Extraordinarily high surface exposure ages have been determined for Sirius Group tillites of Mt. Fleming and Mt. Feather as well as at localities in the Inner Dry Valleys using cosmogenic helium and neon. Ages of 10 Ma at Mt. Fleming, 5.3 Ma at Mt. Feather and 6.5 Ma at Insel Mountain are among the highest nominal exposure ages published so far. These values are minimal ages as they are based on the assumption of zero erosion and uplift. The Mt. Feather sample independently confirms the pre-Pliocene age of the Sirius Group sediments in the Dry Valleys as previously determined at Mt. Fleming. The Insel Mountain samples provide evidence for a landscape formation of the Inner Dry Valleys not later than Late Miocene time. Assuming conservatively low values of 2.5 cm Ma −1 for erosion rate and 50 m Ma −1 for uplift rate we infer that the Sirius Group tillites at Mt. Fleming were deposited earlier than 20 Ma ago. This indicates that the overriding of the Dry Valleys block of the Transantarctic Mountains by the East Antarctic Ice Sheet occurred not later than the Early Miocene. Maximum long-term erosion rates in the Inner Dry Valleys must be <15 cm Ma −1 down to altitudes <1000 m. Since such low erosion rates require permanently cold and hyperarid conditions, the response of Antarctica to the Pliocene warm climatic episode must have been small. Cosmogenic nuclide data from both the Inner Dry Valleys and the Sirius Group sediment localities support the hypothesis of a stable East Antarctic Ice Sheet since at least Late Miocene time, implying that the climate of Antarctica was decoupled from that of lower southern latitudes.

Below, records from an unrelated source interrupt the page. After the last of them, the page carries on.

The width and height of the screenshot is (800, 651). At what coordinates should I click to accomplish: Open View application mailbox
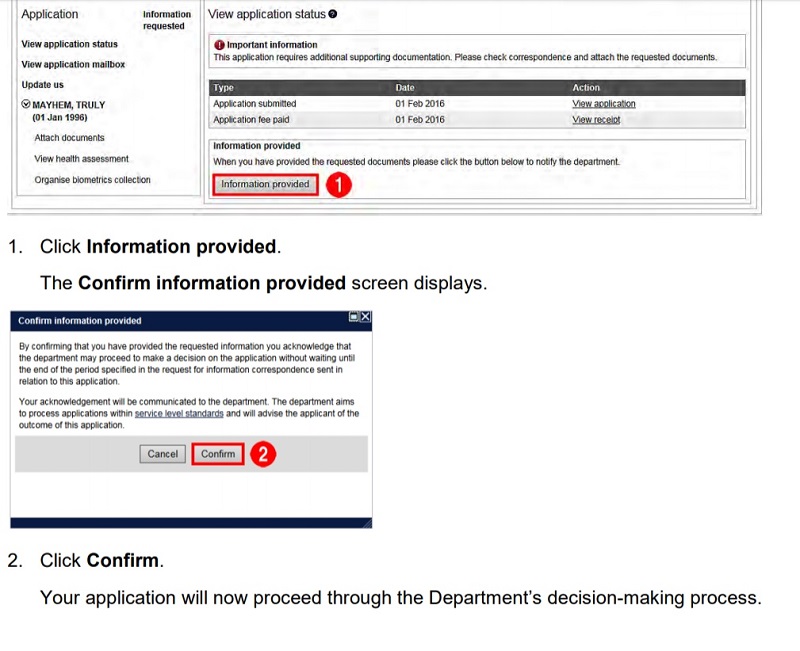[73, 65]
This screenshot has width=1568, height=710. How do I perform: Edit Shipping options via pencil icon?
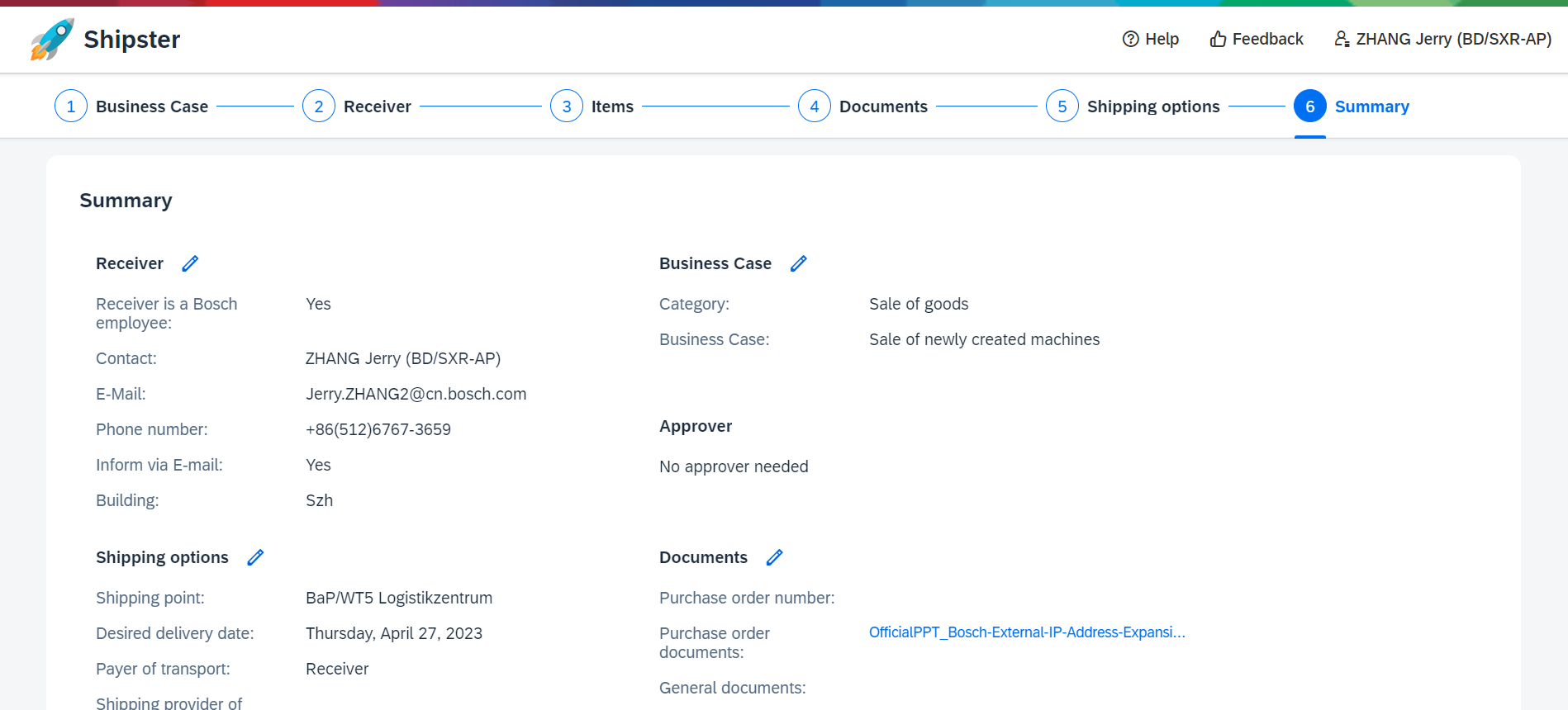pos(255,557)
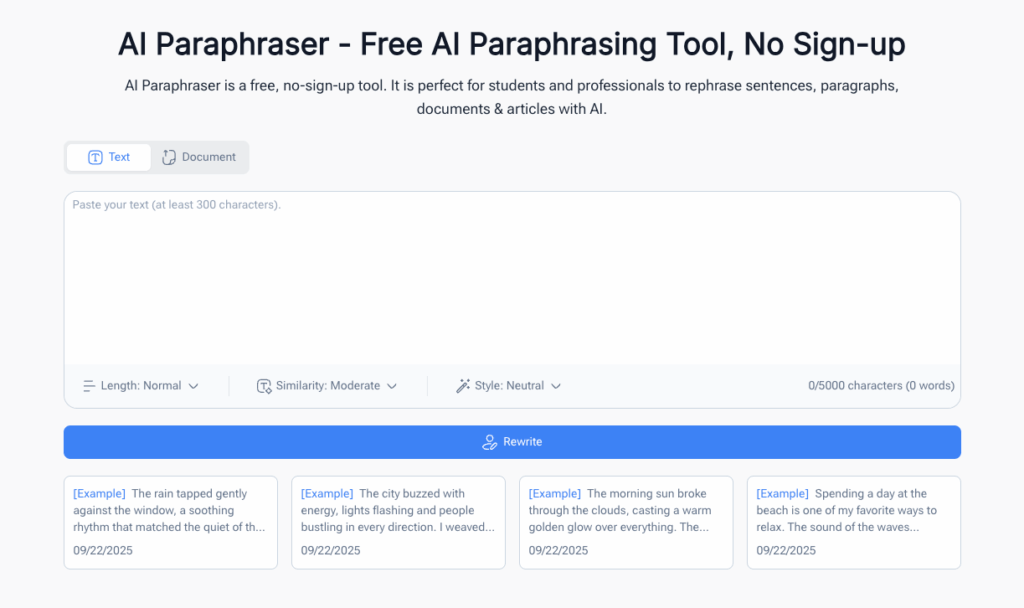Click the magic wand icon before Style
This screenshot has height=608, width=1024.
(464, 385)
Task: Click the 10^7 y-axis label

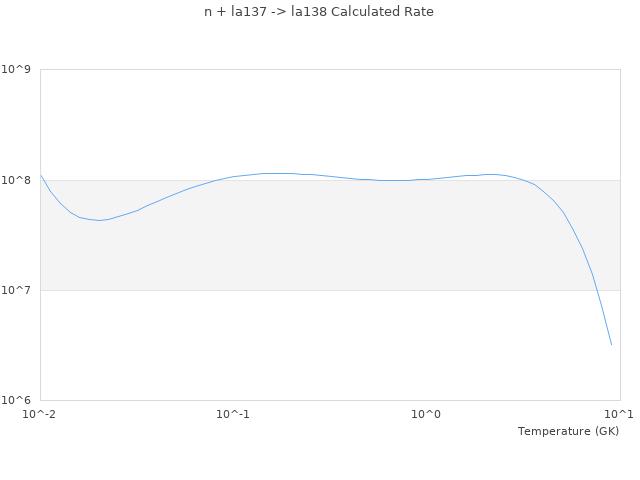Action: coord(18,290)
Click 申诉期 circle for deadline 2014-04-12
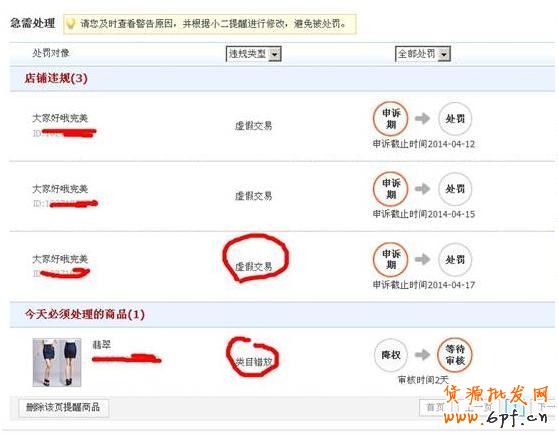Image resolution: width=558 pixels, height=439 pixels. click(390, 119)
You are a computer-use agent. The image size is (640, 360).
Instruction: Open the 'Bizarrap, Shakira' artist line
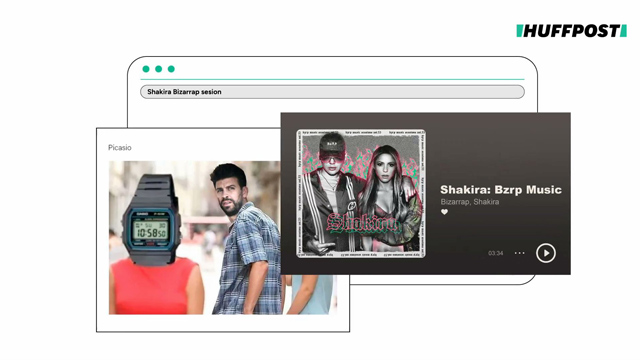(x=470, y=202)
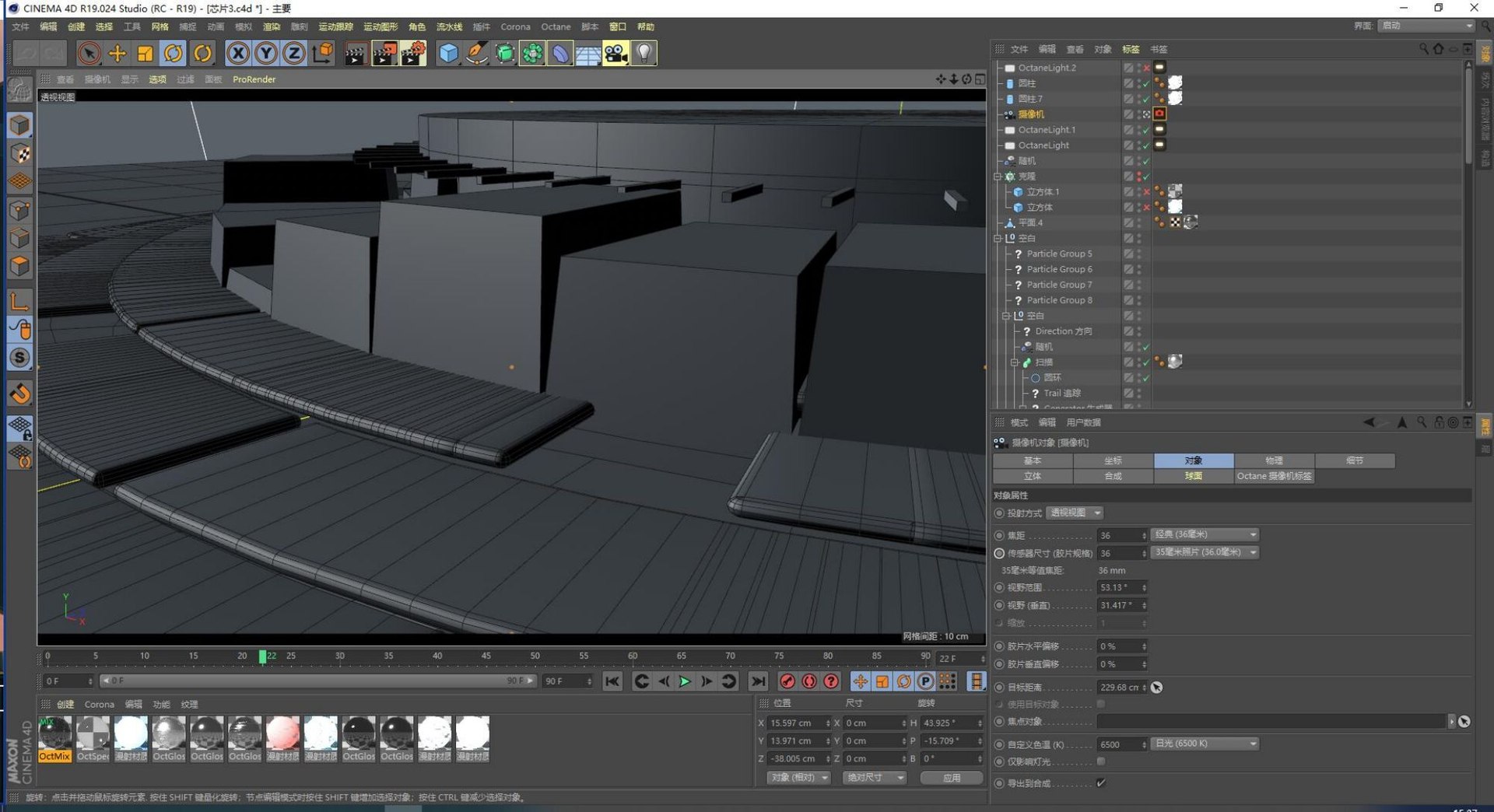The width and height of the screenshot is (1494, 812).
Task: Open the 经典 (36毫米) focal length dropdown
Action: [1204, 535]
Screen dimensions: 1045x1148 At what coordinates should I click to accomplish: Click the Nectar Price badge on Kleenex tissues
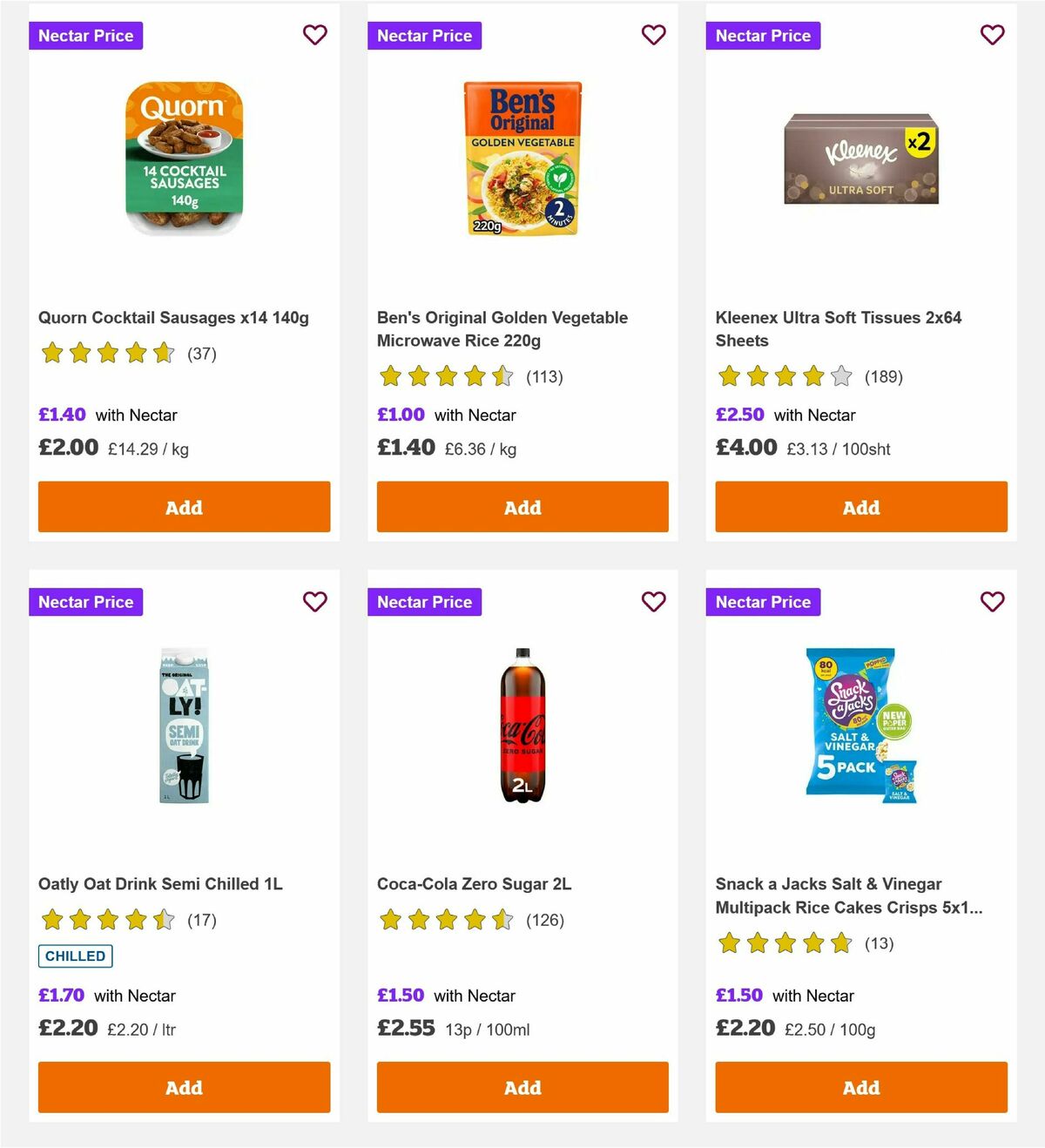763,35
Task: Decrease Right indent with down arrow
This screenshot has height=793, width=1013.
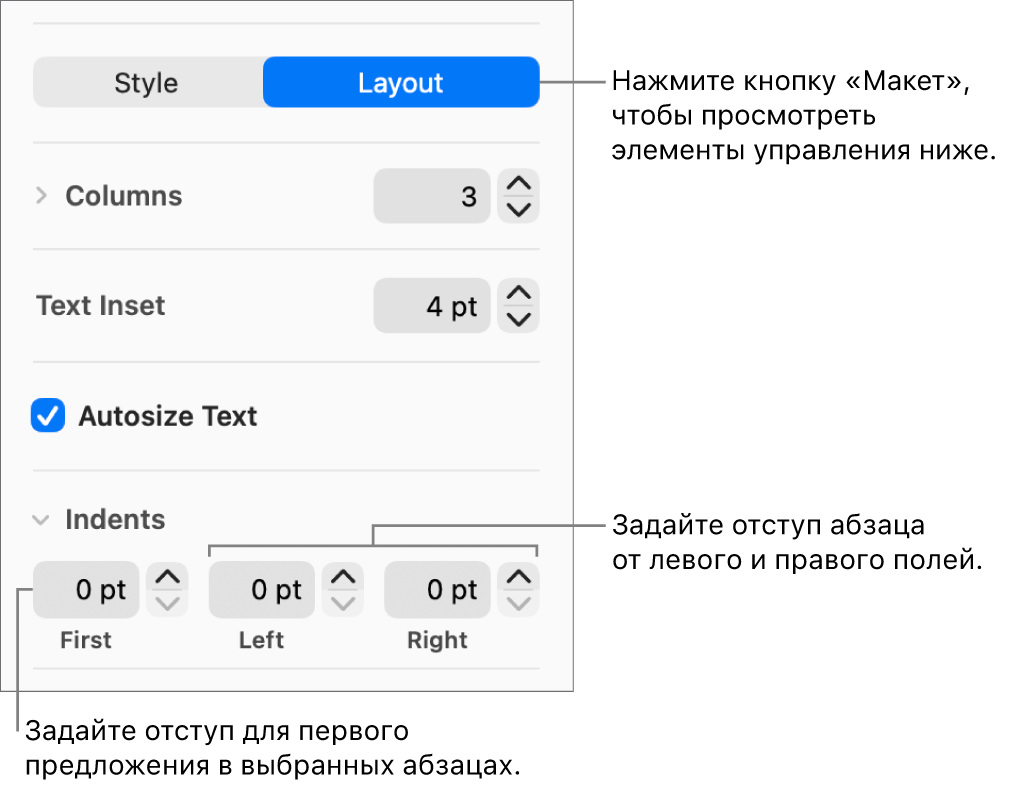Action: click(x=518, y=603)
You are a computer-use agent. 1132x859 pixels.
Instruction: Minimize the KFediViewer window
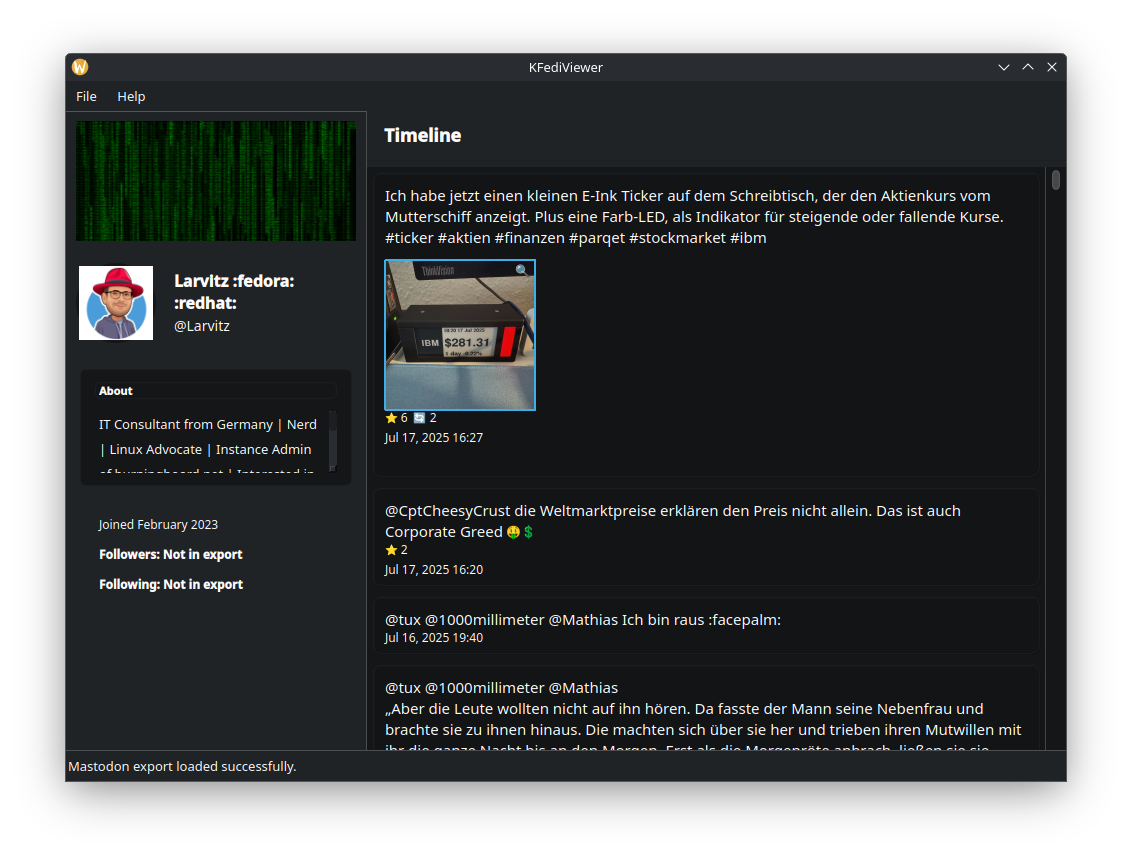click(x=1004, y=67)
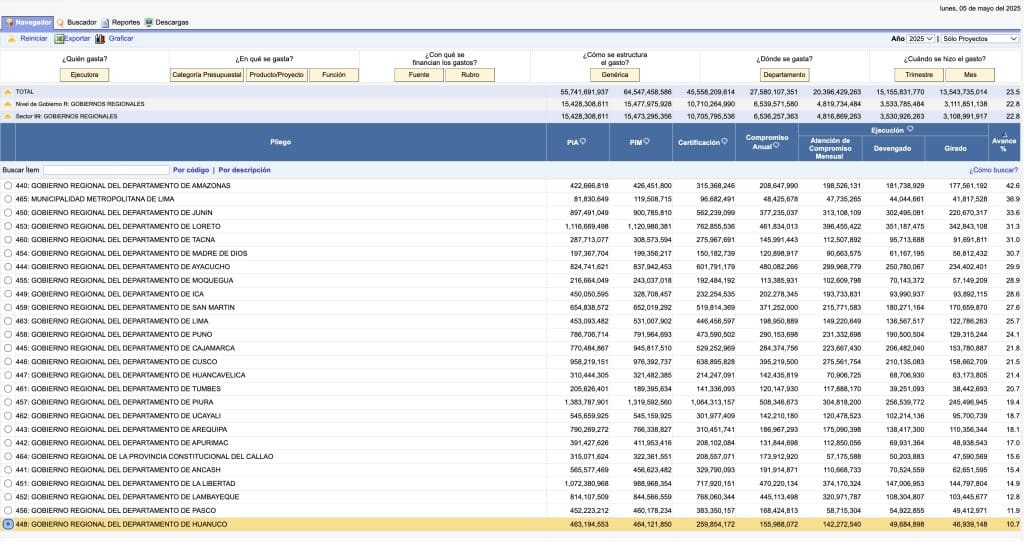Click the info bubble icon next to PIA
The width and height of the screenshot is (1024, 541).
(582, 142)
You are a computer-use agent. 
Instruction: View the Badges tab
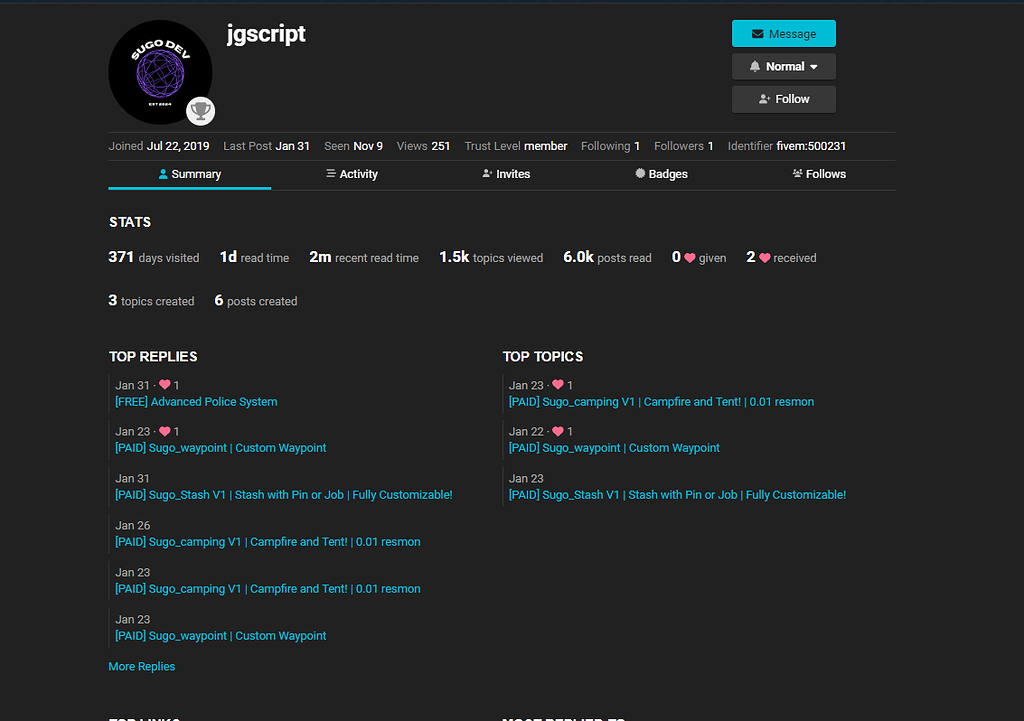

We present also new elemental 21Ne production rates of P 21(Mg) = 196 atoms g −1 yr −1 and P 21(Al) = 55 atoms g −1 yr −1 at sea level and high geomagnetic latitude. These figures are consistent with a 3He production rate of P 3 = 110 atoms g −1 yr −1, similar to previously published values. This consistency provides evidence that pyroxene is retentive for both helium and neon over at least 10 Ma. Cosmogenic Ne in quartz and pyroxene has a ( 22Ne/ 21Ne) cos ratio of 1.266 ± 0.040 and 1.159 ± 0.040, respectively.